TASK OBJECTIVE
Extract every line of the data below and reproduce each one unchanged.

DATASET RECORDS
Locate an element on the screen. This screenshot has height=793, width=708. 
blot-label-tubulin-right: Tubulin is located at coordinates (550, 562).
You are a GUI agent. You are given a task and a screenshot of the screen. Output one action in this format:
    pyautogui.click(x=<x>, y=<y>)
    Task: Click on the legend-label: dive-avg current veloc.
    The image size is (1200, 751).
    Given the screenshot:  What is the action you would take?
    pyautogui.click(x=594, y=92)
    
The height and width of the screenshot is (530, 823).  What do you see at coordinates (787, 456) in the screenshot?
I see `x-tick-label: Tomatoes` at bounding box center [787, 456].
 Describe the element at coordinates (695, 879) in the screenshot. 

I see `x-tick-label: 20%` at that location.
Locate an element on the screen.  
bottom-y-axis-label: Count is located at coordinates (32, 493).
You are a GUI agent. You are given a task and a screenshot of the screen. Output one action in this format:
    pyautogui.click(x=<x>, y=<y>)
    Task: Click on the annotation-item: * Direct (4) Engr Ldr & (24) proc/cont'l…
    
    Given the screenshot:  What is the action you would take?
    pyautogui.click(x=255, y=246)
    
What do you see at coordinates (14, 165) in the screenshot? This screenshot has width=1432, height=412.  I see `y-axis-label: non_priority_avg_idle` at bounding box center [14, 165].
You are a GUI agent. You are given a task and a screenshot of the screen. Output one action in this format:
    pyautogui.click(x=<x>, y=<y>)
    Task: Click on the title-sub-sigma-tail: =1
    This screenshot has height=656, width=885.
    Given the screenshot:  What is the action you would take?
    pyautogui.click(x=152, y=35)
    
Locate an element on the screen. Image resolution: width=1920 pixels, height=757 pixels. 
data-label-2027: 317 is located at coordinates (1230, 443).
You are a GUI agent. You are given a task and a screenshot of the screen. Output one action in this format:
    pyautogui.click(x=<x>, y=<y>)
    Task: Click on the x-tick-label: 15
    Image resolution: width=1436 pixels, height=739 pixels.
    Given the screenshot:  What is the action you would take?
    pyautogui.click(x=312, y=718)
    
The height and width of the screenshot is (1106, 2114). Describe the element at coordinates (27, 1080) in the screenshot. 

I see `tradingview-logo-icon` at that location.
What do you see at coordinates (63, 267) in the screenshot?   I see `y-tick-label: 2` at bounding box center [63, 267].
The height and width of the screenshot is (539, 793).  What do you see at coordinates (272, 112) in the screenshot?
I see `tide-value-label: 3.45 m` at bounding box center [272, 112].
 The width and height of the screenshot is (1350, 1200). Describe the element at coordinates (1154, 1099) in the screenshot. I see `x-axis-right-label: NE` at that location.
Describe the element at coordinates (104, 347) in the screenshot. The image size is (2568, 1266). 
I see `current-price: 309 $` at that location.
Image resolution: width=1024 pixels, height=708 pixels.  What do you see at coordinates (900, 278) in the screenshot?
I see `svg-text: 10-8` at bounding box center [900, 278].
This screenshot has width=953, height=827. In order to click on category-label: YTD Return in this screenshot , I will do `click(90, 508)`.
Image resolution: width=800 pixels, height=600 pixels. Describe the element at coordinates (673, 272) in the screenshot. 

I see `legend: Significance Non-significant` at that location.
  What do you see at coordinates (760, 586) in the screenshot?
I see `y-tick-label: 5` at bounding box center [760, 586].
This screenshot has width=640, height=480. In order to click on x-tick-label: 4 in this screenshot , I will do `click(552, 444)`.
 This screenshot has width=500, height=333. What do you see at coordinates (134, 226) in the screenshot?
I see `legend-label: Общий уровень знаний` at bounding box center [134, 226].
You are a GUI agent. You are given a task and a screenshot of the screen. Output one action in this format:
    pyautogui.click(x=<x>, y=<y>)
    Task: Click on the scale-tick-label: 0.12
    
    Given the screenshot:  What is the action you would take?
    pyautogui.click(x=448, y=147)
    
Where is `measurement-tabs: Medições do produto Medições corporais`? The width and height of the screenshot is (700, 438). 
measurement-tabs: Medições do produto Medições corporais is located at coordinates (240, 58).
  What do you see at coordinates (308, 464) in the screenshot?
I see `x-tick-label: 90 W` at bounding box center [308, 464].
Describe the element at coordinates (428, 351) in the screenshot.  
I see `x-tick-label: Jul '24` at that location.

SOLUTION FOR THIS TASK
Locate an element on the screen. This screenshot has height=793, width=708. 
blot-label-tubulin-right: Tubulin is located at coordinates (550, 562).
You are a GUI agent. You are given a task and a screenshot of the screen. Output one action in this format:
    pyautogui.click(x=<x>, y=<y>)
    Task: Click on the legend-label: dive-avg current veloc.
    The image size is (1200, 751).
    Given the screenshot:  What is the action you would take?
    pyautogui.click(x=594, y=92)
    
The height and width of the screenshot is (530, 823).  What do you see at coordinates (787, 456) in the screenshot?
I see `x-tick-label: Tomatoes` at bounding box center [787, 456].
 Describe the element at coordinates (695, 879) in the screenshot. 

I see `x-tick-label: 20%` at that location.
Locate an element on the screen.  
bottom-y-axis-label: Count is located at coordinates (32, 493).
You are a GUI agent. You are given a task and a screenshot of the screen. Output one action in this format:
    pyautogui.click(x=<x>, y=<y>)
    Task: Click on the annotation-item: * Direct (4) Engr Ldr & (24) proc/cont'l…
    
    Given the screenshot:  What is the action you would take?
    pyautogui.click(x=255, y=246)
    
What do you see at coordinates (14, 165) in the screenshot? This screenshot has width=1432, height=412.  I see `y-axis-label: non_priority_avg_idle` at bounding box center [14, 165].
You are a GUI agent. You are given a task and a screenshot of the screen. Output one action in this format:
    pyautogui.click(x=<x>, y=<y>)
    Task: Click on the title-sub-sigma-tail: =1
    This screenshot has height=656, width=885.
    Given the screenshot:  What is the action you would take?
    pyautogui.click(x=152, y=35)
    
Locate an element on the screen. Image resolution: width=1920 pixels, height=757 pixels. 
data-label-2027: 317 is located at coordinates (1230, 443).
You are a GUI agent. You are given a task and a screenshot of the screen. Output one action in this format:
    pyautogui.click(x=<x>, y=<y>)
    Task: Click on the x-tick-label: 15
    Image resolution: width=1436 pixels, height=739 pixels.
    Given the screenshot:  What is the action you would take?
    pyautogui.click(x=312, y=718)
    
The height and width of the screenshot is (1106, 2114). Describe the element at coordinates (27, 1080) in the screenshot. 

I see `tradingview-logo-icon` at that location.
What do you see at coordinates (63, 267) in the screenshot?   I see `y-tick-label: 2` at bounding box center [63, 267].
The height and width of the screenshot is (539, 793).  What do you see at coordinates (272, 112) in the screenshot?
I see `tide-value-label: 3.45 m` at bounding box center [272, 112].
 The width and height of the screenshot is (1350, 1200). Describe the element at coordinates (1154, 1099) in the screenshot. I see `x-axis-right-label: NE` at that location.
Describe the element at coordinates (104, 347) in the screenshot. The image size is (2568, 1266). 
I see `current-price: 309 $` at that location.
Image resolution: width=1024 pixels, height=708 pixels.  What do you see at coordinates (900, 278) in the screenshot?
I see `svg-text: 10-8` at bounding box center [900, 278].
This screenshot has width=953, height=827. In order to click on category-label: YTD Return in this screenshot , I will do `click(90, 508)`.
Image resolution: width=800 pixels, height=600 pixels. Describe the element at coordinates (673, 272) in the screenshot. 

I see `legend: Significance Non-significant` at that location.
  What do you see at coordinates (760, 586) in the screenshot?
I see `y-tick-label: 5` at bounding box center [760, 586].
This screenshot has width=640, height=480. In order to click on x-tick-label: 4 in this screenshot , I will do `click(552, 444)`.
 This screenshot has width=500, height=333. What do you see at coordinates (134, 226) in the screenshot?
I see `legend-label: Общий уровень знаний` at bounding box center [134, 226].
You are a GUI agent. You are given a task and a screenshot of the screen. Output one action in this format:
    pyautogui.click(x=<x>, y=<y>)
    Task: Click on the scale-tick-label: 0.12
    
    Given the screenshot:  What is the action you would take?
    pyautogui.click(x=448, y=147)
    
Where is `measurement-tabs: Medições do produto Medições corporais`? The width and height of the screenshot is (700, 438). 
measurement-tabs: Medições do produto Medições corporais is located at coordinates (240, 58).
  What do you see at coordinates (308, 464) in the screenshot?
I see `x-tick-label: 90 W` at bounding box center [308, 464].
Describe the element at coordinates (428, 351) in the screenshot.  
I see `x-tick-label: Jul '24` at that location.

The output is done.